Copy out, from the data, each line containing the string "screenshot".

» **Dataset entries**
=== Section Start ===
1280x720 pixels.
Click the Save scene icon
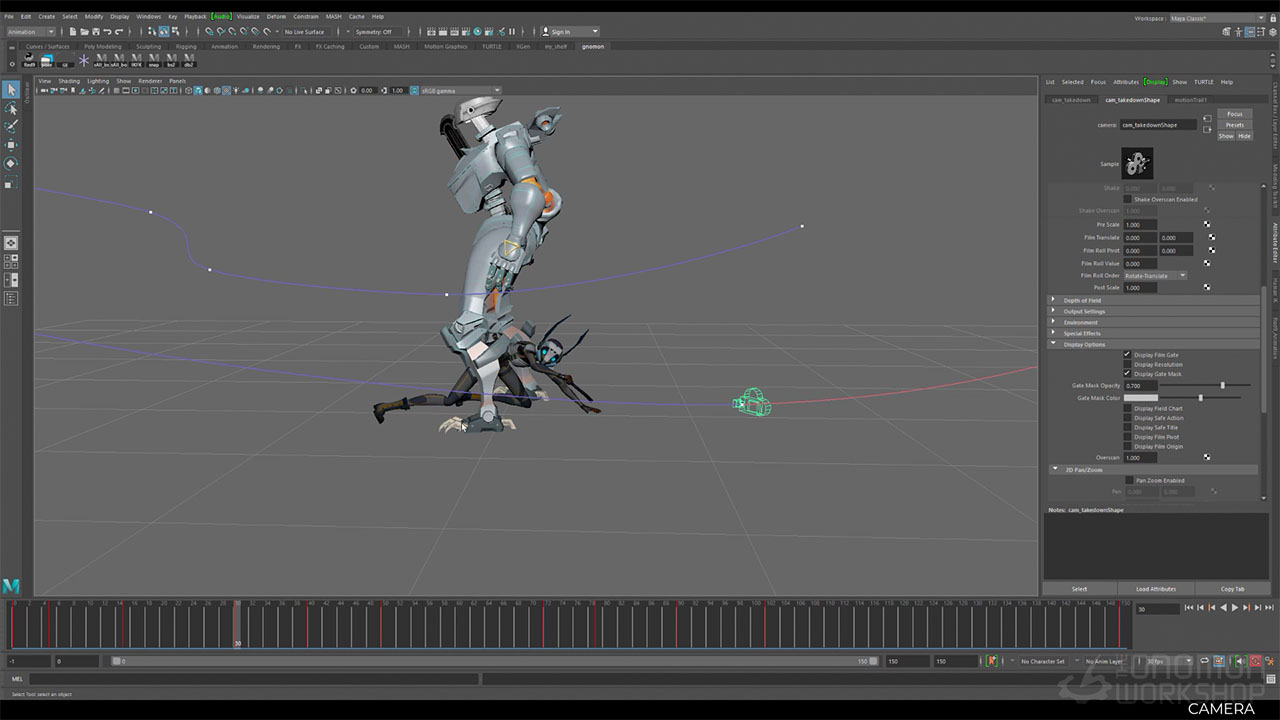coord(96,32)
=== Section End ===
=== Section Start ===
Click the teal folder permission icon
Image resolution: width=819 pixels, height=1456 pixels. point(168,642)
=== Section End ===
=== Section Start ===
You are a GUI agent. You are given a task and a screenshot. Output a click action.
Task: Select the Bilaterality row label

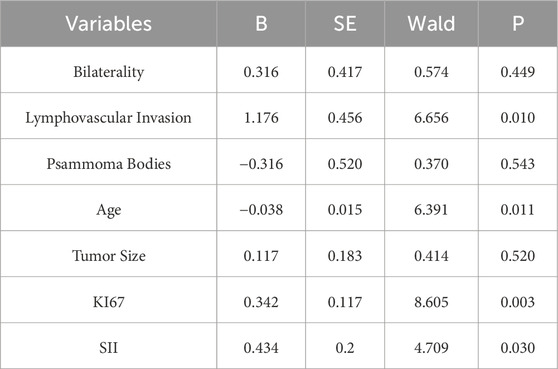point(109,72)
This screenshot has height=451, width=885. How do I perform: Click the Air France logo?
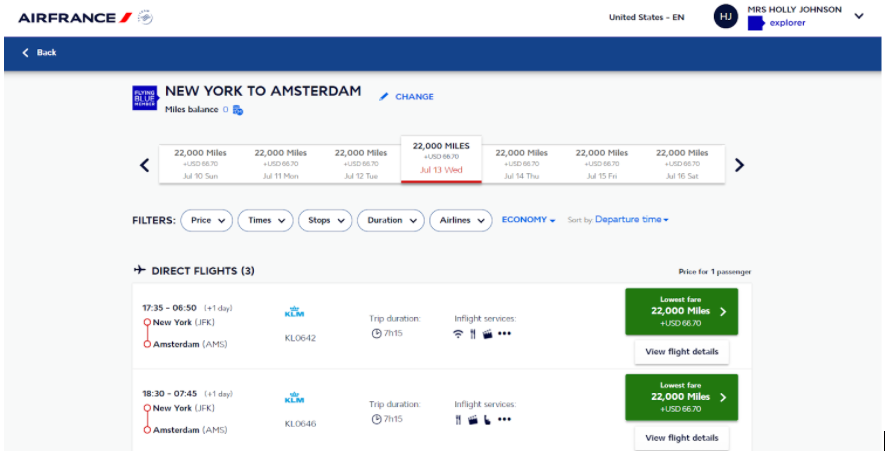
=== Section End ===
» **Exercise answer**
You are a GUI agent. You are given a task and a screenshot. Output a click action.
This screenshot has height=451, width=885. How do I perform: Click the Air France logo?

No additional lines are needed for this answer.